=== Text extract ===
For whatever reason, crating isn't used nearly as much in the UK. And I CAN see it as an issue if used INSTEAD of training. Rather as a safe place to contain our dogs when we aren't home or able to pay attention to train.

I think it will be very interesting to see if her ideas about this change a bit over the next year of so if she does stay in the USA. When crates are used properly, they are a godsend.....

My dogs all love their crates too!


----------



## hethir (Sep 25, 2008)

Selzer, you summed up my thoughts almost exactly! The only thing I will add is that it seems like she uses a lot of high tech, unrealistic training methods (ie: video camera [I do understand that it's a TV SHOW, lol, but in my experience it's almost impossible to catch bad behavior when I leave because 1. I'm not there 2. If I try to 'spy' on my dog to catch her she knows I'm not really gone 3. I can't afford/don't know how to work a video camera in such a fashion], buzzers on garbage cans, bed railings, other contraptions that seem a little over the top). Wow, I hope y'all can follow my last sentence! 

While I'm not opposed to corrections (sue me) and I love my prong collar and crate, I do like that she uses positive methods. 

All that to say, as with any trainer (yes, even Ceasar) I pick and choose the methods I like and agree with. I even read books of those I don't agree with because I like to be open to new ideas. Of course I take it with a grain of salt, but lets face it, even Ceasar has some (arguably few) good points.


----------



## hethir (Sep 25, 2008)

I hear ya Bella and Kahn! My 1 1/2 yr old GSD, border collie mix went to puppy classes at Petsmart (I WOULD NEVER RECOMMEND THIS! But I didn't know back then!!) and they make dogs out to be total fur babies! NO CONSEQUENCES EVER!!! My dog would have failed if they let you fail. Same with the other GSD and a brown lab in there. When my dog misbehaved it was simply ignored. Always.

=== Tasks ===
(a) According to the dog training thread, where did hethir's dog attend puppy classes?
(b) Rewrite the paragraph of the dog training thread that begins "All that to say, as with any trainer" as a short list that keeps its main facts.
(c) Carry the dog training thread forward from its final sentence.
The data that follow come from a separate, unrelated source.

=== Data ===
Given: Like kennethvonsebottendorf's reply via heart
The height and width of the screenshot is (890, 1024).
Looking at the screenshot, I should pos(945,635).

=== Answers for the tasks ===
(a) At Petsmart.

(b)
- From any trainer, even Ceasar, the writer picks and chooses only the methods they like and agree with.
- The writer also reads books by trainers they disagree with, to stay open to new ideas.
- The writer takes those ideas with a grain of salt but grants that even Ceasar has some, arguably few, good points.

(c)
For my new puppy I know A LOT more and decided to go with the best trainer in the area. PERFECT balance of positive and corrections for disobedience (ONLY after we are sure the dog knows the command). I have applied the same methods to my older dog and *POOF* she is now an angel, ha ha! For the first time I can walk her on leash with out her constantly fighting. I also LOVE that my trainer makes way for "dogs to be dogs" and talks a lot about loving her dogs and the dogs she trains. She is wonderful!

For a new command, I use treats. Also treats for things I want to stay "positive"-- like "go to your crate/rug or the recall when training it. If they misbehave not only do they not get a treat, also a snap of the collar.


----------



## tyler (Dec 2, 2008)

i started watching the dog whisperer first and it was understandable but some of victorias methods didnt make sense to me.


----------



## DanL (Jun 30, 2005)

> Originally Posted By: MaxGunnar
> 
> would love to see her use the "ignore" approach with some of our working line dogs, heheheheheh


That's the truth. Turn your back to the dog when it jumps. All that means is your back gets torn up from the claws. That wouldn't work with our Dane either. She'd be smacking you in the back of the head with her paws.

I don't dislike her, but I don't really like the whole dominatrix routine she does. She's got some good ideas for certain dogs. The Dane episode- it's widely known, if you own Danes, they they need a soft place to sleep because they are so big and bony. They will seek out that place and if the only place is the bed, that's where they will go.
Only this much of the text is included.